Wise use of color can contribute not only to differentiating your product from your competitors’, but also to influencing moods and feelings. And since color can affect emotion, it can easily alter consumer behavior.
Now, when we think about marketing a product, we generally think about efforts to increase sales. Here’s a tale about just the opposite, and color plays a huge role here.
The World’s Ugliest Color
The Australian Government commissioned a research agency to come up with the world’s most unappealing packaging in 2012 and while on that quest, they identified the least appealing color out there.
Pantone, 448C – Opaque Couché.
Why?
They’re on a mission to encourage smokers to quit and deter young adults and high school kids from becoming tobacco users.

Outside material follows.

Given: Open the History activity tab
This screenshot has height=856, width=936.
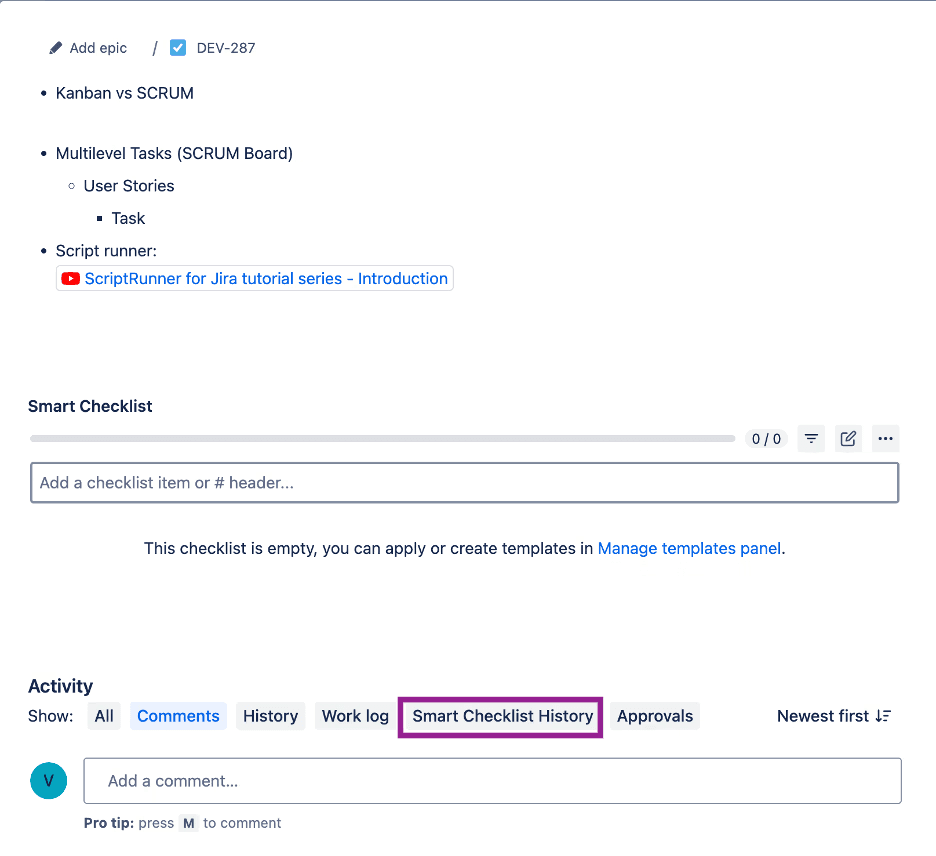Looking at the screenshot, I should pyautogui.click(x=270, y=716).
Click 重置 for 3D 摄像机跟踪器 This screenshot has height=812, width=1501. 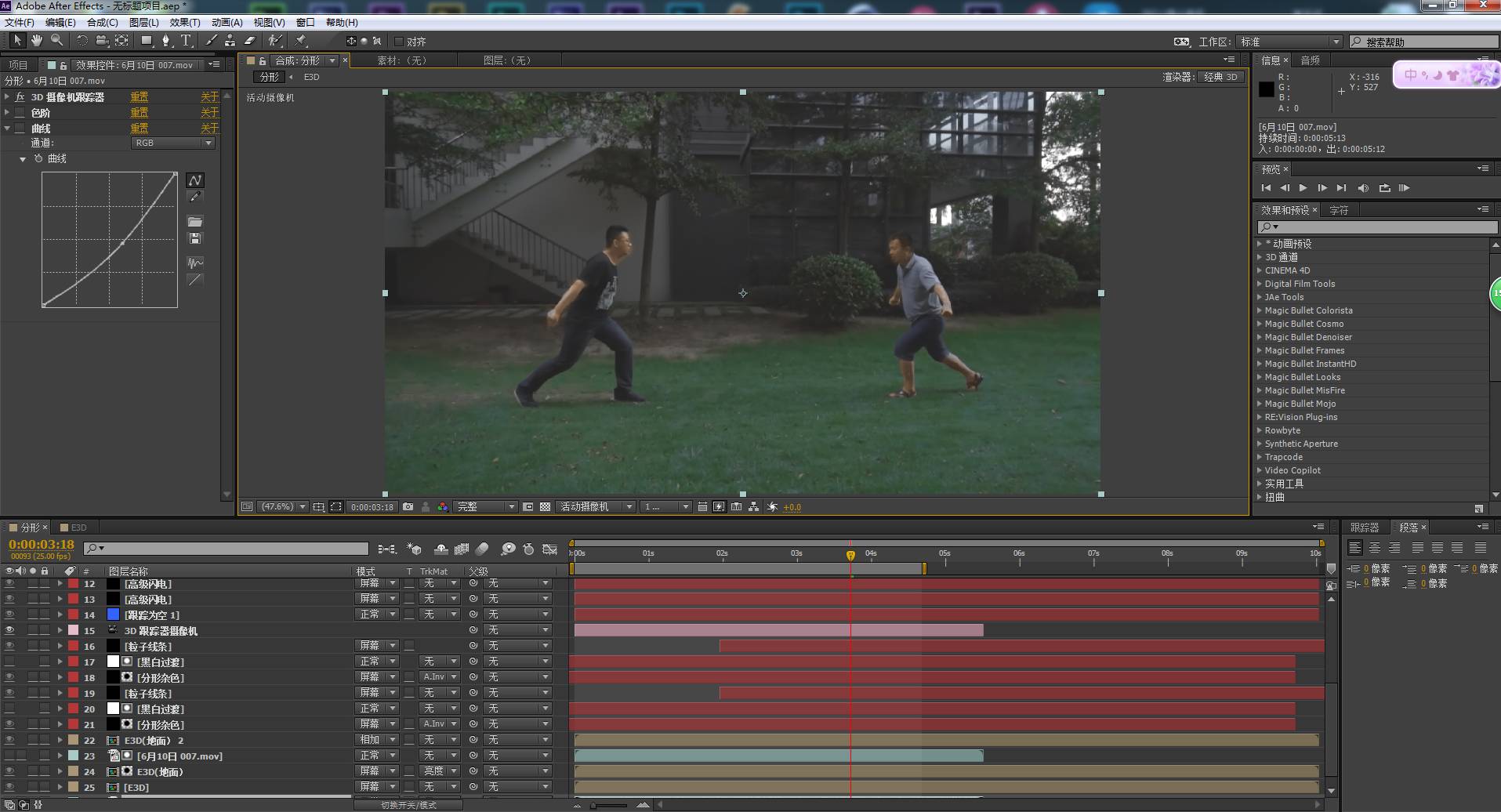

Pantone, like any good parent, has no favorites and had this to offer:
At the Pantone Color Institute, we consider all colors equally. There is no such thing as the ugliest color nor is there such a thing as the most beautiful color. … With that said, we don’t consider PANTONE 448 to be the ‘fugliest color in the world,’ as our color word association studies show PANTONE 448 is a color associated with deep, rich earth tones.
But back to the tale at hand, more than 1,000 smokers took part in seven different studies, and Opaque Couché earned its title for its association with dirt and tar. Australia has been very successful in reducing the number of smokers – some 13.3% of adults smoke according to recent data – and when you see their packaging, you’ll understand why…
This success has inspired the UK, Ireland and France to adopt similar packaging guidelines, making use of the same Pantone, warnings and graphic images.
We’re unlikely to see US cigarette packaging change though. Even though a recent article in the Journal of American Medicine found that these sorts of graphic images prompt more smokers to at least try to quit, the American tobacco industry has blocked all attempts to put them on cigarette packs sold in the United States. Their argument was that “requirements to display these warnings on tobacco products were unconstitutional and would make them “a mouthpiece for the Government’s emotionally charged anti-smoking message.”
OK then.
Since health warnings were first added to cigarette packing in 1965, the percentage of US Adults smoking has fallen from 42.4% to 16.8%, according to the Centers for Disease Control.